■ Aim of the task ■
Present the following entries again, word for word and in full.

─── Source material

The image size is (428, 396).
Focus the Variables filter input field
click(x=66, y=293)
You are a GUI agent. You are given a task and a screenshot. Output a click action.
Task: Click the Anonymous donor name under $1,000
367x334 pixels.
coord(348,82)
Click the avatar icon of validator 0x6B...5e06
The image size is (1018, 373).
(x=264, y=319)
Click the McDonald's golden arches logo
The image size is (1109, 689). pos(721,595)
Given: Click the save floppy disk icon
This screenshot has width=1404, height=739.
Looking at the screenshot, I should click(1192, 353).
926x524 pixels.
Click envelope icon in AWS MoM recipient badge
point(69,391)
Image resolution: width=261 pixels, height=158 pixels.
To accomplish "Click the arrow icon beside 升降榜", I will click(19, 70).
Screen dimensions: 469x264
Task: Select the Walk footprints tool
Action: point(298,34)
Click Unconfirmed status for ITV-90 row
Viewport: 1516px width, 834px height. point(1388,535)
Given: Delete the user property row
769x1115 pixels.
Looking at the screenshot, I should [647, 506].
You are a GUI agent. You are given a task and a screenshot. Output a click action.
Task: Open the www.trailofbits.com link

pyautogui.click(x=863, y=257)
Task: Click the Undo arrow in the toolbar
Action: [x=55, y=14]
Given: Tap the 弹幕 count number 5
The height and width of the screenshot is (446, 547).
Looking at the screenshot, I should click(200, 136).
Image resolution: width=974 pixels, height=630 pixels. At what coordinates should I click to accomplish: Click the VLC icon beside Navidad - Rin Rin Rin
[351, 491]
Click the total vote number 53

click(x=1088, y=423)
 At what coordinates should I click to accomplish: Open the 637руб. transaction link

──────

■ Written answer ■
The image size is (428, 396).
Focus the Variables filter input field
click(x=66, y=293)
You are a GUI agent. You are given a task and a screenshot. Output a click action.
Task: Click the Anonymous donor name under $1,000
367x334 pixels.
coord(348,82)
Click the avatar icon of validator 0x6B...5e06
The image size is (1018, 373).
(x=264, y=319)
Click the McDonald's golden arches logo
The image size is (1109, 689). pos(721,595)
Given: Click the save floppy disk icon
This screenshot has width=1404, height=739.
Looking at the screenshot, I should click(1192, 353).
926x524 pixels.
Click envelope icon in AWS MoM recipient badge
point(69,391)
Image resolution: width=261 pixels, height=158 pixels.
To accomplish "Click the arrow icon beside 升降榜", I will click(19, 70).
Screen dimensions: 469x264
Task: Select the Walk footprints tool
Action: point(298,34)
Click Unconfirmed status for ITV-90 row
Viewport: 1516px width, 834px height. point(1388,535)
Given: Delete the user property row
769x1115 pixels.
Looking at the screenshot, I should [647, 506].
You are a GUI agent. You are given a task and a screenshot. Output a click action.
Task: Open the www.trailofbits.com link

pyautogui.click(x=863, y=257)
Task: Click the Undo arrow in the toolbar
Action: [x=55, y=14]
Given: Tap the 弹幕 count number 5
The height and width of the screenshot is (446, 547).
Looking at the screenshot, I should click(200, 136).
Image resolution: width=974 pixels, height=630 pixels. At what coordinates should I click to accomplish: Click the VLC icon beside Navidad - Rin Rin Rin
[351, 491]
Click the total vote number 53

click(x=1088, y=423)
 At what coordinates should I click to accomplish: Open the 637руб. transaction link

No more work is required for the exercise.